Tuesday, June 20, 2006

Internet celebrities make my prostate throb in pain.

When I find myself wondering why I don't promote myself and my writing more aggressively, or why I don't trumpet some of my favorite half-assed causes far and wide, all I have to do is remember Cory Doctorow, and suddenly I'm content to be just some dude.

Doctorow's fiction ain't bad, but fuck, man, he should stick to that. DRM and Disney, two of his pet causes, aren't worth more than the letters required to spell them out, and they sure don't qualify as things worth cramming down the internet's throat on a daily basis. Of course, one could say the same about my own dipsomaniacal commentaries and heavy metal reviews, but I'm not, say, telling everyone that having to use a bottle opener when you could have a twist-top is equivalent to repellent, immoral crime, am I?

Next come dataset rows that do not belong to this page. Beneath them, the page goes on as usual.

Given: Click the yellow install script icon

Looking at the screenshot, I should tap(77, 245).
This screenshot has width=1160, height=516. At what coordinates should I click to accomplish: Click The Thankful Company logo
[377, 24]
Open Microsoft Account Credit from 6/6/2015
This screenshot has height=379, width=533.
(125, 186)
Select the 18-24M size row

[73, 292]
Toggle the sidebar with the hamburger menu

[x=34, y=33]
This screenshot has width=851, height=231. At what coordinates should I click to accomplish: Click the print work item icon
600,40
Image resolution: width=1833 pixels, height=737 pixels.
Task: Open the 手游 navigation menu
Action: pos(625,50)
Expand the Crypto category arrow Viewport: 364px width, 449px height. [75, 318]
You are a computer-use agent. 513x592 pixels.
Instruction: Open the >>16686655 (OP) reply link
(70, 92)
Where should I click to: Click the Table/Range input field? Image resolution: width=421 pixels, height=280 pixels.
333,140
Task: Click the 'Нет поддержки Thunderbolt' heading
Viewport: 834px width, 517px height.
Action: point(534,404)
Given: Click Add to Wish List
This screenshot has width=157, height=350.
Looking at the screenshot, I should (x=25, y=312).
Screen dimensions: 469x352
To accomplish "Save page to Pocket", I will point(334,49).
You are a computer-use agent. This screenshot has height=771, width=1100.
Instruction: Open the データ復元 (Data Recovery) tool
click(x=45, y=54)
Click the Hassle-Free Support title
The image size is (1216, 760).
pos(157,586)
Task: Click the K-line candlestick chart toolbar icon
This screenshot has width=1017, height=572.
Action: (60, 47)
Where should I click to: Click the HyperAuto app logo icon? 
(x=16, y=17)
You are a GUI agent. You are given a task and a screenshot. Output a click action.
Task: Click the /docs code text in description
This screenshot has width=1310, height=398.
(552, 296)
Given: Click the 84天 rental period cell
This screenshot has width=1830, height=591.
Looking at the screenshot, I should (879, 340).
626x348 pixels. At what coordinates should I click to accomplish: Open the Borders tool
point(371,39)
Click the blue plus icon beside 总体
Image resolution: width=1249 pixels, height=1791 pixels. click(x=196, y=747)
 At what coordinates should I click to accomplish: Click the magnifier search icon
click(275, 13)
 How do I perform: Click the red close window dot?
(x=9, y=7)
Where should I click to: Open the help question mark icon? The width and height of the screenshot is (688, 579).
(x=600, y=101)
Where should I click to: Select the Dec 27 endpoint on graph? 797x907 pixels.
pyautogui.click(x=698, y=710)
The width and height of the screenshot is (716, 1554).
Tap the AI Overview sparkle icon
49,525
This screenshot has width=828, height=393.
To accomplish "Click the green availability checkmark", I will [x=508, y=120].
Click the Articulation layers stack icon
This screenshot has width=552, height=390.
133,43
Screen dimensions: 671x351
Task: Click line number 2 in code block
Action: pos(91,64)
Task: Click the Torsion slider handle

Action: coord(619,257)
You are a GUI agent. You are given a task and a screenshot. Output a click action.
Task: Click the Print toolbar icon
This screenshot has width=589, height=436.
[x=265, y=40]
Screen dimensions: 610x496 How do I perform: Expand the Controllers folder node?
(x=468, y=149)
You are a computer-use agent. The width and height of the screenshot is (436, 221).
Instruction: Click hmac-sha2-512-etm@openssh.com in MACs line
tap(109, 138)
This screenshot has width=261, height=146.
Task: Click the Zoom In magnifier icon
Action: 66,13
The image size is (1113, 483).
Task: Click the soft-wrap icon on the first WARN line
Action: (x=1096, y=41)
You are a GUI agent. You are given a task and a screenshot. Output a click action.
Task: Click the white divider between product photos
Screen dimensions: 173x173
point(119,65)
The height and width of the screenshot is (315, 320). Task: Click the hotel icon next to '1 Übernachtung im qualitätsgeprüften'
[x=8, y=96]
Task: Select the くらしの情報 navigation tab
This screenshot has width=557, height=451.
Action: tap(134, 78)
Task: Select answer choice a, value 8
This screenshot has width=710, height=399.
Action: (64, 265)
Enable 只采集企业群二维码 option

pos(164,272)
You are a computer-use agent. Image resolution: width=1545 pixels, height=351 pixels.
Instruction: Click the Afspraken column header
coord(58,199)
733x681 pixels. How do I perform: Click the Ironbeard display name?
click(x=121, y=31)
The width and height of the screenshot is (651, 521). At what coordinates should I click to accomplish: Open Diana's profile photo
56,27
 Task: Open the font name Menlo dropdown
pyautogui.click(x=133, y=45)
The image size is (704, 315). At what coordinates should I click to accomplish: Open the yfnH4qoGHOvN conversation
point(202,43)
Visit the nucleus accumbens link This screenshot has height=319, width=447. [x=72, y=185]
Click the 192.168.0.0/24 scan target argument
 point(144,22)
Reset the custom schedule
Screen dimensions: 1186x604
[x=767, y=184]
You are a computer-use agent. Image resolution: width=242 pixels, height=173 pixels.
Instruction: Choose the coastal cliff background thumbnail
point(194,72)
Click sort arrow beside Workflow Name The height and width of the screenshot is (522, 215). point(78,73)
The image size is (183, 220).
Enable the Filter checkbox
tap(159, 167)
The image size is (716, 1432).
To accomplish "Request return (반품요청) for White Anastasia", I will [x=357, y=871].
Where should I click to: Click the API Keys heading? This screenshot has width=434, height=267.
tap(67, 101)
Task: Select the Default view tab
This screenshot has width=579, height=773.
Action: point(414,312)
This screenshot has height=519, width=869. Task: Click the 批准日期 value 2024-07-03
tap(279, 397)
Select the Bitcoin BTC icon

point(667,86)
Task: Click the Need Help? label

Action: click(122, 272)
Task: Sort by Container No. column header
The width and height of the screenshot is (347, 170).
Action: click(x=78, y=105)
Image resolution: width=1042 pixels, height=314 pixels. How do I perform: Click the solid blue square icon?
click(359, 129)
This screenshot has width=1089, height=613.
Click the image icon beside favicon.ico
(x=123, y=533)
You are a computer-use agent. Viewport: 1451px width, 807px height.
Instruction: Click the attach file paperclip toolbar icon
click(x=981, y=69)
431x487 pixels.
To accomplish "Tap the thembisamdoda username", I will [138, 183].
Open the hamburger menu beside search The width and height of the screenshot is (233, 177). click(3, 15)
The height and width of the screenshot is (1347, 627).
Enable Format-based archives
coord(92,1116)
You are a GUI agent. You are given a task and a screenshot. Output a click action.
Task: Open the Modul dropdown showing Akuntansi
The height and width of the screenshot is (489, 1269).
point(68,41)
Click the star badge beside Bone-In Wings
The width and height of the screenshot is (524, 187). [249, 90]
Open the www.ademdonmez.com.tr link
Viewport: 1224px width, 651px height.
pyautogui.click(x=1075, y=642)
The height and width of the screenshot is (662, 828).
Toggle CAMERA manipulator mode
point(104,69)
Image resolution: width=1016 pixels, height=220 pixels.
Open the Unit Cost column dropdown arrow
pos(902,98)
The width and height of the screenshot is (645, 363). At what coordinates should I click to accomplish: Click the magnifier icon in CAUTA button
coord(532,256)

Next time you download, burn, rip, or record something illegally, rejoice. Don't couch it in half-assed ethics or rationalize it: say "yeah, I STOLE it." Maybe if everyone who stole shit flat-out admitted they were stealing, the leeches in the music/film industries would be swamped, and dudes like Doctorow would shut up for a spell and work on the craft of writing fiction... while taking a long hiatus from the internet. While you're at it, buy actual CDs, DVDs, and records, too. You're doing the right thing, even if it means you have to clog up your living space with "slow-decaying, space-hogging media."

Jesus, I bet the fucker's middle name is "Hyperbole."

Now, back to comparative anonymity, reading, and dragging my ass to bed.